Mesmo com as conquistas de direitos obtidas pelas mulheres ao longo dos anos, ainda ocorrem inúmeros casos de agressão contra elas por pessoas de seu convívio na maior parte das vezes. Buscando coibir tais atitudes e garantir a segurança das vitimas, foi criada a Lei Maria da Penha, que trata especificamente da violência contra as mulheres, mas pode ser estendida à homens também, conforme for o caso.

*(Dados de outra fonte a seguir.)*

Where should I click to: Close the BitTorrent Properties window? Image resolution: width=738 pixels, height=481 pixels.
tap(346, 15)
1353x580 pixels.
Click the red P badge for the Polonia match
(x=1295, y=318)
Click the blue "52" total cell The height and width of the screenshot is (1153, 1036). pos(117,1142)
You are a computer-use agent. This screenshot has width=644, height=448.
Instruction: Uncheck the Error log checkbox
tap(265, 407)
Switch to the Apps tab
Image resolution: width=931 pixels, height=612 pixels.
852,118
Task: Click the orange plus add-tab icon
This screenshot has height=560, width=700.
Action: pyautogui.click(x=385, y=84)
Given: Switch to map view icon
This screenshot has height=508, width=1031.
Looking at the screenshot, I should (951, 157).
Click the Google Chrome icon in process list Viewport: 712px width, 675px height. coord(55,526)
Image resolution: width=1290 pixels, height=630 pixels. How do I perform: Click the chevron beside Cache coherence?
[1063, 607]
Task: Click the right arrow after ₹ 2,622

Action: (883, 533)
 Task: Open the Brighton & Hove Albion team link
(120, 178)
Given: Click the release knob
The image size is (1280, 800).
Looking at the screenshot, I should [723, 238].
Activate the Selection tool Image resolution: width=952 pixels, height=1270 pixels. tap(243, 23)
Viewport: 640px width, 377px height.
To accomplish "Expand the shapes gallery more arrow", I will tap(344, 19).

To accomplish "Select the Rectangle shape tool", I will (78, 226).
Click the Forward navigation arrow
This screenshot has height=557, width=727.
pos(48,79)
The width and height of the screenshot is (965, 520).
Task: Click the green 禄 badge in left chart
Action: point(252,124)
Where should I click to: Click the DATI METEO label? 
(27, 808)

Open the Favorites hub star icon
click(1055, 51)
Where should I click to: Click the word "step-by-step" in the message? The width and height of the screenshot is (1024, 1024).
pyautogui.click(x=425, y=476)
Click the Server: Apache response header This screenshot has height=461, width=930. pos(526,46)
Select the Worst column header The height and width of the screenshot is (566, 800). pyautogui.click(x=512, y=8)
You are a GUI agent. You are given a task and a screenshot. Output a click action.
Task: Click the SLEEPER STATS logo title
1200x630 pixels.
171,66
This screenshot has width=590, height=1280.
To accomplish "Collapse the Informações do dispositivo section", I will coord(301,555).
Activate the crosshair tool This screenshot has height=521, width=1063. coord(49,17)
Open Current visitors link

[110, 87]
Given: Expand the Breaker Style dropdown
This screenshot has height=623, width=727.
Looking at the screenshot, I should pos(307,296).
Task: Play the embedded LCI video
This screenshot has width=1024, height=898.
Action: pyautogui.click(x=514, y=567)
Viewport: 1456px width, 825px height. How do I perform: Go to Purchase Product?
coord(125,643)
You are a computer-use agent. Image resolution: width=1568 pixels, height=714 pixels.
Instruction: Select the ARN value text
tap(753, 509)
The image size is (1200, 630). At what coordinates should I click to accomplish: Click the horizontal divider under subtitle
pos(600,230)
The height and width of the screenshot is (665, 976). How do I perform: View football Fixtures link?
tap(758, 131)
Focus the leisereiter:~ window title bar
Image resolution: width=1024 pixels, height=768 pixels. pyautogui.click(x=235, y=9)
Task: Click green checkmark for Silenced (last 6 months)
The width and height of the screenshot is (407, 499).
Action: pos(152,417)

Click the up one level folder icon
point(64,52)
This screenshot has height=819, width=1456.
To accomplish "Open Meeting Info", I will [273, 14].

A maior parte destas vítimas, mesmo após a Lei n° 11.340/2006 (Maria da Penha), passam por estas situações caladas, baseadas no medo, vergonha e na humilhação de expor de suas vidas íntimas. O silêncio, nestes casos, pode levar à situações ainda mais graves, onde a violência se perpetua e atinge níveis de crueldade, levando à óbito inclusive.

Justamente pelo grande número de óbitos de mulheres em situações de vulnerabilidade no lar, surgiram as medidas possíveis pela Lei Maria da Penha, que considera a violência doméstica e familiar contra a mulher uma violação aos direitos humanos. Ela prevê, além de medidas punitivas aos agressores, proteção à integridade física e assistência jurídica, social e psicológica à vítima.

Possibilitou-se que agressores de mulheres em âmbito doméstico ou familiar sejam presos em flagrante ou tenham sua prisão preventiva decretada, estes agressores também não poderão mais ser punidos com penas alternativas, a legislação também aumenta o tempo máximo de detenção previsto de um para três anos, prevê-se ainda, medidas como a saída do agressor do domicílio e a proibição de sua aproximação da mulher agredida e filhos.      

A aplicação de medidas protetivas de urgência para a vítima de agressões é um dos pontos mais fortes e conhecidos desta Lei. Através deste pedido, feito pelo advogado da vítima à autoridade judiciária, poderá ocorrer o afastamento do agressor com a proibição de que se aproxime da vítima e até mesmo a colocação da mulher em uma casa-abrigo, evitando que ela seja novamente agredida até que seja encontrada uma forma permanente de livrá-la deste abuso. O prazo para a análise do pedido destas medidas é de 48 horas.

Em geral, o primeiro contato da vítima é com alguma autoridade policial, em caráter de urgência, a partir disso, o atendimento será continuado, podendo haver atendimento de psicólogos e assistentes sociais também, chegando-se ao judiciário, onde poderão ser alcançadas medidas definitivas contra o agressor, em favor da vítima.